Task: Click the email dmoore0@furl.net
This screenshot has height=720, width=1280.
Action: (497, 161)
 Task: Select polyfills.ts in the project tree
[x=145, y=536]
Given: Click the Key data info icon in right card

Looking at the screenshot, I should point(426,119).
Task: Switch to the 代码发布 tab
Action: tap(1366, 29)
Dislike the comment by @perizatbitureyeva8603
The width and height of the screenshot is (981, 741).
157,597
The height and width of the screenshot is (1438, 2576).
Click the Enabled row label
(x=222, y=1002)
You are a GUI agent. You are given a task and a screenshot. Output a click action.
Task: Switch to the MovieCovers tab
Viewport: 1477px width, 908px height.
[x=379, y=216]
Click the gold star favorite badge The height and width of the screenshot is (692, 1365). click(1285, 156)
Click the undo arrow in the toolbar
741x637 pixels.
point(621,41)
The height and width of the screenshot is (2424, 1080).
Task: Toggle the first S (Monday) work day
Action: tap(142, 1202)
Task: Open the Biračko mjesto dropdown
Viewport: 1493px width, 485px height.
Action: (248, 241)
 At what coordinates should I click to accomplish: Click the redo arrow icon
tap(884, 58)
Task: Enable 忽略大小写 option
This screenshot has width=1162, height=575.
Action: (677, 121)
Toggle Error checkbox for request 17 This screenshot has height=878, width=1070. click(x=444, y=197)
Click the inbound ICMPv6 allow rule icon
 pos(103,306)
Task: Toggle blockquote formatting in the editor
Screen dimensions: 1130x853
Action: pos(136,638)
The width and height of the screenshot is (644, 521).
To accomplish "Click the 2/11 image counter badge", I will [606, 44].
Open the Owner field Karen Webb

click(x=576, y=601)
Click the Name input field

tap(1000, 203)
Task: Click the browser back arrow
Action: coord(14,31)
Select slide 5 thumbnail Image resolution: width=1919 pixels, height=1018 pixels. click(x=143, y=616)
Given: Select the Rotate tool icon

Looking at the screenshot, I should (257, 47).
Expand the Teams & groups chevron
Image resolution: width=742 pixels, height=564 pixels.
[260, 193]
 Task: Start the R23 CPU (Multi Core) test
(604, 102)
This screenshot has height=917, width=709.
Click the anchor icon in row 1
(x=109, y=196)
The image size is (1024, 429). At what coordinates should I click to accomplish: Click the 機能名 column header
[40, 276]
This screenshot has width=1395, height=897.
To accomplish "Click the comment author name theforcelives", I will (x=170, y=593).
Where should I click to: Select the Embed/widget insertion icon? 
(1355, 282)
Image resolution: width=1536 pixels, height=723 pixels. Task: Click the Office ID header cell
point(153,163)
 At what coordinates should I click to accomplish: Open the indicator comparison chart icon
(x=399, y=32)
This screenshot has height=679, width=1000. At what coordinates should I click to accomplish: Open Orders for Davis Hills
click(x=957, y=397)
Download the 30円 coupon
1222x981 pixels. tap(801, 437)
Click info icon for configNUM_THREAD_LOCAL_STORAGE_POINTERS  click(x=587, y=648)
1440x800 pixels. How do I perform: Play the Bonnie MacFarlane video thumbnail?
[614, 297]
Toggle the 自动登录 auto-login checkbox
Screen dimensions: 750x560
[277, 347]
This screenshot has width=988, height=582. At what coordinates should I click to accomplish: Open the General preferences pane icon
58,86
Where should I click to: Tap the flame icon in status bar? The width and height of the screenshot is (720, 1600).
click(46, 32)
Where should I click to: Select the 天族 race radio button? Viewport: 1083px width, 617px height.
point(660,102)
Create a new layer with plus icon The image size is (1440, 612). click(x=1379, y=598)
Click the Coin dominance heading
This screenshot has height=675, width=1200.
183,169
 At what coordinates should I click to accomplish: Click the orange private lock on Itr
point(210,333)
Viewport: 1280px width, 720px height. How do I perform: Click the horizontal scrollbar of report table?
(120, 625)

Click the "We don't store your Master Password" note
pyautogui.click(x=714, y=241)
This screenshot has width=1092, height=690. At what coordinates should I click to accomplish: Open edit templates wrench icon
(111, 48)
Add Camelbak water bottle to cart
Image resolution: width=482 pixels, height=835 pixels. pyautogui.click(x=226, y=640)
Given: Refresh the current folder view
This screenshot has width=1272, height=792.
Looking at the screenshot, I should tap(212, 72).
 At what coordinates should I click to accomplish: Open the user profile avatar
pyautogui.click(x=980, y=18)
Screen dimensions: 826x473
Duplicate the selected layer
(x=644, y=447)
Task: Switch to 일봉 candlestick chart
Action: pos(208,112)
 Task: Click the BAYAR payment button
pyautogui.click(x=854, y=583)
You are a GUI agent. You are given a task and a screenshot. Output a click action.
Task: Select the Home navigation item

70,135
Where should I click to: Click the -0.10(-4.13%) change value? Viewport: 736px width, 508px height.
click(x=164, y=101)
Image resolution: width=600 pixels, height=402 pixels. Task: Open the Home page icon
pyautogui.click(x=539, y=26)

Work instructions: Exactly the lines from the one holding "Task: Click the BAYAR payment button" to the final line of the listing, both included, must make up the answer.

Expected answer:
 Task: Click the BAYAR payment button
pyautogui.click(x=854, y=583)
You are a GUI agent. You are given a task and a screenshot. Output a click action.
Task: Select the Home navigation item

70,135
Where should I click to: Click the -0.10(-4.13%) change value? Viewport: 736px width, 508px height.
click(x=164, y=101)
Image resolution: width=600 pixels, height=402 pixels. Task: Open the Home page icon
pyautogui.click(x=539, y=26)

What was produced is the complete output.